Хотя Британия подвергала бомбардировкам военные производственные мощности Германии, на них приходится не более тридцати процентов бомбардировочных операций. Основные усилия направлялись на разрушение многонаселенных промышленных районов, с тем чтобы лишить рабочих жилья, дезорганизовать производство и деморализовать людей. Главнокомандующий бомбардировщиков, главный маршал авиации сэр Артур «Бомбер», «Берт» или «Бутч» Харрис, вступивший в должность в феврале 1942 года, был твердо убежден в том, что только так можно выиграть войну. Один историк писал по этому поводу: «За четыре года Британия обеспечила себя четырехмоторными тяжелыми бомбардировщиками… и не создала практически никаких других средств для ведения войны… Британия была не готова к вторжению в хорошо защищенную Европу. Она воевала в Африке. Ей угрожали на Дальнем Востоке. И в этих условиях она могла хоть как-то продемонстрировать свое участие в войне на континенте только стратегией разрушения немецких городов»[1033]. В отличие от американцев Харрис пренебрегал бомбардировками отдельных военных производств, таких, как шарикоподшипниковые и химические заводы, считая их малоэффективными: он полагал, что немцы всегда смогут компенсировать ущерб за счет запасов, альтернативных технологий или импорта. В начале войны, когда бомбы редко попадали в цель, он, возможно, и был прав, но в дальнейшем, с появлением новых технических средств, его позиция должна была вызывать сомнение. Однако никто его так и не поправил.

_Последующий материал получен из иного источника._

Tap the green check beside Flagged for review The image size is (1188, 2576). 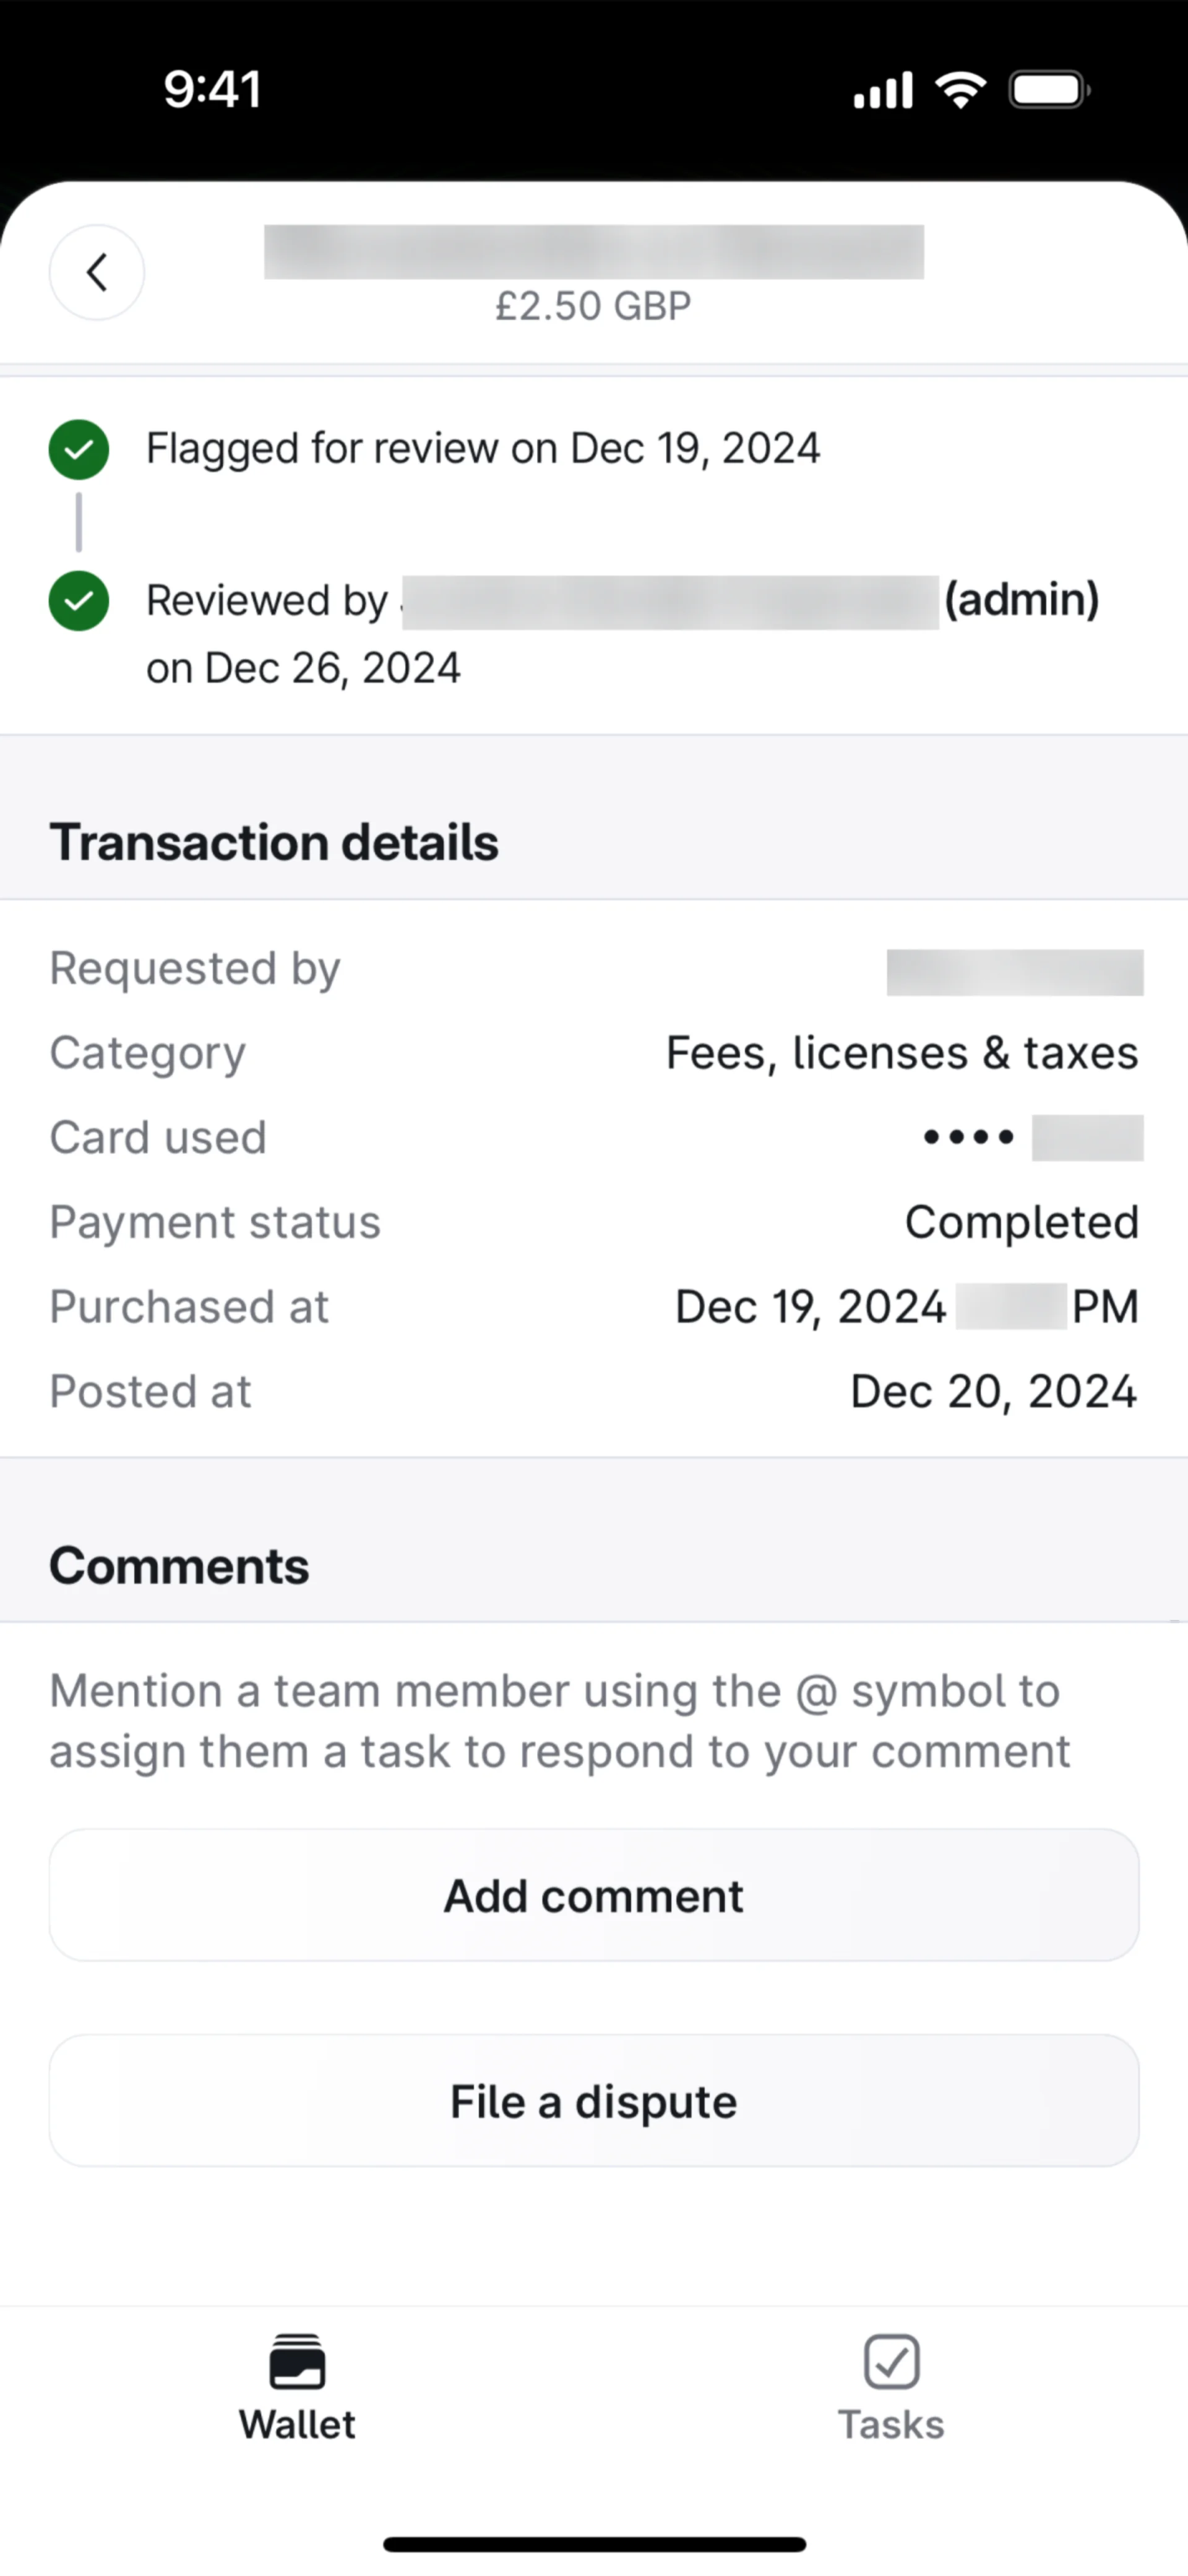[x=79, y=449]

Конечно, разрушение жилья негативно сказывалось на промышленном производстве Германии. Согласно одному исследованию, зачастую «после налета рабочие не появлялись в цехах, они либо оставались со своими семьями, либо физически не могли прибыть на завод»: «Многие уезжали из города в деревни к родственникам, где было меньше проблем с едой»[1034]. На заводе «БМВ» в Мюнхене, например, летом 1944 года отсутствовало около 20 процентов рабочих, а на заводе «Форд» в Кёльне — четверть[1035]. В 1939 году Геринг говорил авиаторам люфтваффе: «Ни один вражеский бомбардировщик не появится в небе Рура. Если это случится, то я не Геринг. Называйте тогда меня Мейером». (Они, естественно, этого не делали, по крайней мере в его присутствии.)

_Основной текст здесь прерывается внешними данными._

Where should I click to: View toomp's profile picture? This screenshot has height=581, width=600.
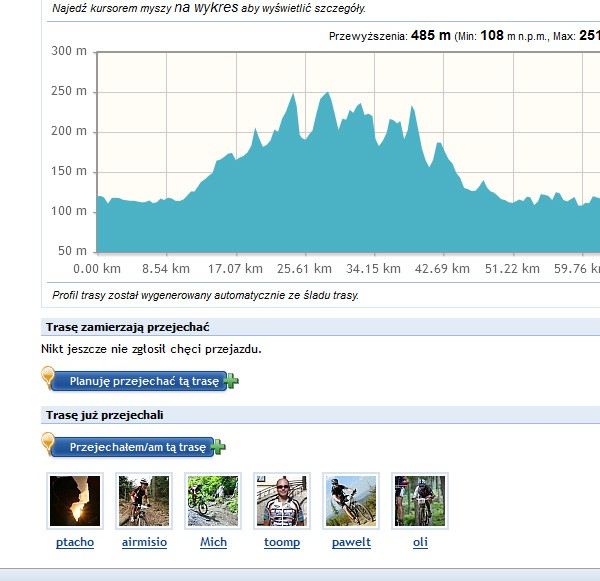point(282,501)
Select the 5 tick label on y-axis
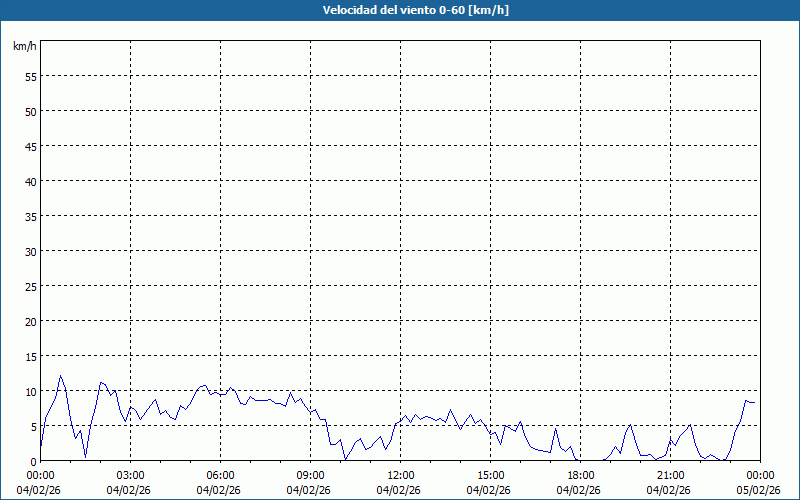Viewport: 800px width, 500px height. (33, 426)
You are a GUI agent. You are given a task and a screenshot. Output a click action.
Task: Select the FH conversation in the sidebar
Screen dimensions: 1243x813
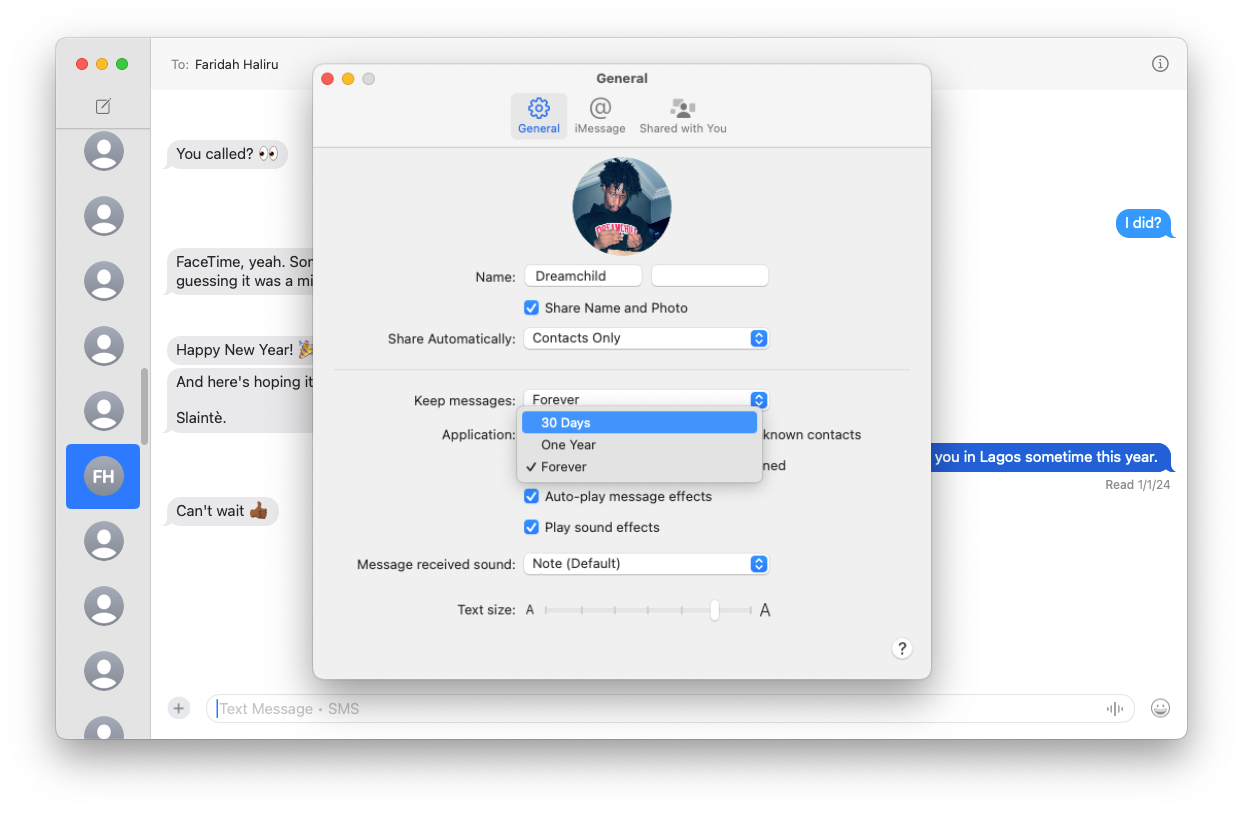point(103,477)
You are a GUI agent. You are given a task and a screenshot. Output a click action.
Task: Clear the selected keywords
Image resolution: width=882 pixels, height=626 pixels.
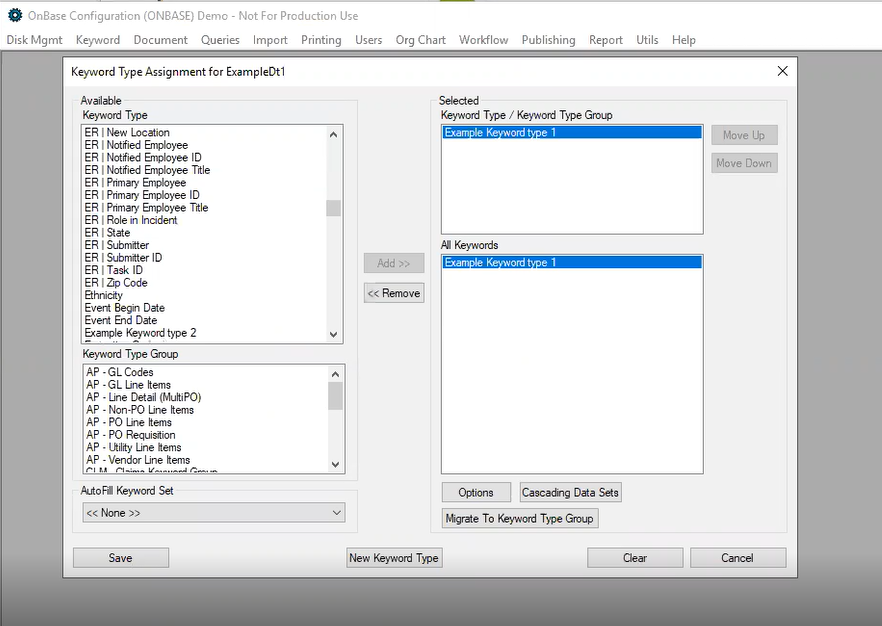tap(634, 557)
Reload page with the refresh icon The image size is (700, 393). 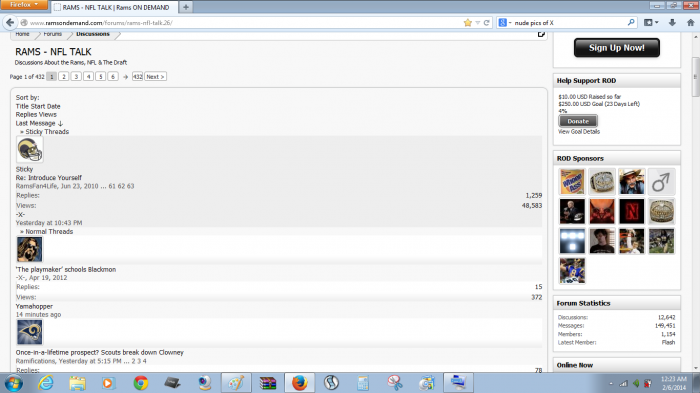point(487,23)
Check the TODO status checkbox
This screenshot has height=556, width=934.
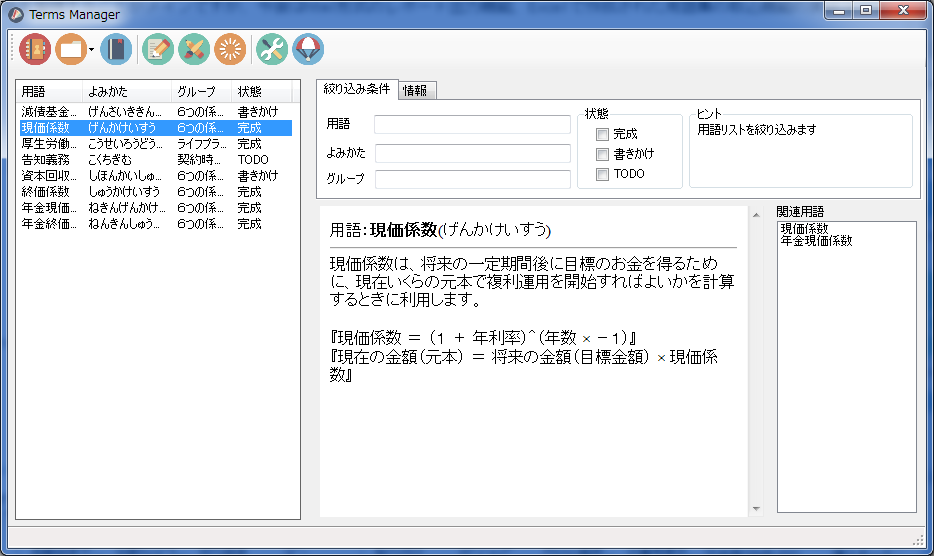pyautogui.click(x=602, y=174)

Прицельное бомбометание мало чем отличалось от бомбометания по площадям и, наоборот, в силу того что в Германии заводы по производству вооружений, шарикоподшипников, синтетических масел и резины, верфи подводных лодок, железнодорожные сортировочные станции и другие подобные объекты располагались в застроенных районах, рядом со школами, больницами и жилыми домами рабочих. Как говорил на послевоенном семинаре один офицер американских ВВС: «Британские летчики вели прицельное бомбометание по площадям, а американские — по площадям бомбили цели»3. О неразличимости двух подходов к бомбардировкам писал и историк Ноубл Франкленд. Для обозначения и освещения целей использовались разноцветные зажигательные бомбы, тем не менее, как показывали фотосъемки, в первые два с половиной года войны отклонение от целей в ночное время измерялось тысячами ярдов. Новейшая техника ночного фотографирования и аэрофоторазведки, проводившейся после налетов, помогала фиксировать промахи, но проблему не решала.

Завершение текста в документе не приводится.